Stored items
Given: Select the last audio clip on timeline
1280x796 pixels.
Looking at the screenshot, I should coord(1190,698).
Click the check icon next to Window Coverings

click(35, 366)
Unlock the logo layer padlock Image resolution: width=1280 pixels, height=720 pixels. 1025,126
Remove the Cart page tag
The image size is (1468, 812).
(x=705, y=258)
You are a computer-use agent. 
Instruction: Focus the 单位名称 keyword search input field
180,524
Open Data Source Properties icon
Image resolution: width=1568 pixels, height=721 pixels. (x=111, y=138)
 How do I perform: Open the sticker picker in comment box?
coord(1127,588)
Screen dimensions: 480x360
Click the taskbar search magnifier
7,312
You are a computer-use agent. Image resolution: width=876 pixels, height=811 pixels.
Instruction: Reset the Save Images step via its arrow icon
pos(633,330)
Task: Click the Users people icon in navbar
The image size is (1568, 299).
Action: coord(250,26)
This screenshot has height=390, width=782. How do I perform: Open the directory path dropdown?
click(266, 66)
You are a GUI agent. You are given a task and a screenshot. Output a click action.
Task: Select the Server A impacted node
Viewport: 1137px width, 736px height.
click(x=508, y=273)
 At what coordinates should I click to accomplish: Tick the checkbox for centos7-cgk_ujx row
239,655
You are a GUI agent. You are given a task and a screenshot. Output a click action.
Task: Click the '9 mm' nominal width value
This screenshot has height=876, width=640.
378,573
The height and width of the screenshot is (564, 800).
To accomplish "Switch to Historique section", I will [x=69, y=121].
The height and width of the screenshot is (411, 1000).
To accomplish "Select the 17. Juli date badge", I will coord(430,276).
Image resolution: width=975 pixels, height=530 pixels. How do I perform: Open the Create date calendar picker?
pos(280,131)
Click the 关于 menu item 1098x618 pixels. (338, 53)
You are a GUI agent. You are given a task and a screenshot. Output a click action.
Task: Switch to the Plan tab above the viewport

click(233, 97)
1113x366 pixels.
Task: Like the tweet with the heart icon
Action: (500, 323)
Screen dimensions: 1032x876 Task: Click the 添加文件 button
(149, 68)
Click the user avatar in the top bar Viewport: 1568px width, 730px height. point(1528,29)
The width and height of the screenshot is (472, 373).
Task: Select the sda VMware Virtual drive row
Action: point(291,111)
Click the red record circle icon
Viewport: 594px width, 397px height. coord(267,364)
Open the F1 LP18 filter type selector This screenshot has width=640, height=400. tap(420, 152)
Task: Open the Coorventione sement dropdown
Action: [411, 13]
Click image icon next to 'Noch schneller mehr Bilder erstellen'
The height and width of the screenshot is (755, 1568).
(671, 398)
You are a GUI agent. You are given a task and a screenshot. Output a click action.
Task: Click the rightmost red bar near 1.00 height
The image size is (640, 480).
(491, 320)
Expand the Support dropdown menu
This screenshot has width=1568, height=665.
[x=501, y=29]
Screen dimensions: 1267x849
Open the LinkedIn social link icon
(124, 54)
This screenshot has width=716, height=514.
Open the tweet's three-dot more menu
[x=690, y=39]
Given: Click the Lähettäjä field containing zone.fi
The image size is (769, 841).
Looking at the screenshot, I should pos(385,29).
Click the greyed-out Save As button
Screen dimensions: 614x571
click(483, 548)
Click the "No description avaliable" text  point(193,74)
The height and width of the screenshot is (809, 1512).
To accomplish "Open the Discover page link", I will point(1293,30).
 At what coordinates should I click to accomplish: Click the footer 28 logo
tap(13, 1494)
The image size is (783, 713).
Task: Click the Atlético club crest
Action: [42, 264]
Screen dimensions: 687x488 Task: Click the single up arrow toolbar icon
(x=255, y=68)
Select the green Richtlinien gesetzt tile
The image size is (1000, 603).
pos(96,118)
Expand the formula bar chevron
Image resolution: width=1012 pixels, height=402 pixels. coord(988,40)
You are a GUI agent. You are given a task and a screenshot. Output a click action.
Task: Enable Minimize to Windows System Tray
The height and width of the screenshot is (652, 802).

WHAT TO DO: "will" is the word to look for; copy every line of the data that has it.

RESPONSE FOR THIS EXERCISE:
To accomplish "Switch to Historique section", I will [x=69, y=121].
To accomplish "Select the 17. Juli date badge", I will coord(430,276).
To accomplish "Open the Discover page link", I will point(1293,30).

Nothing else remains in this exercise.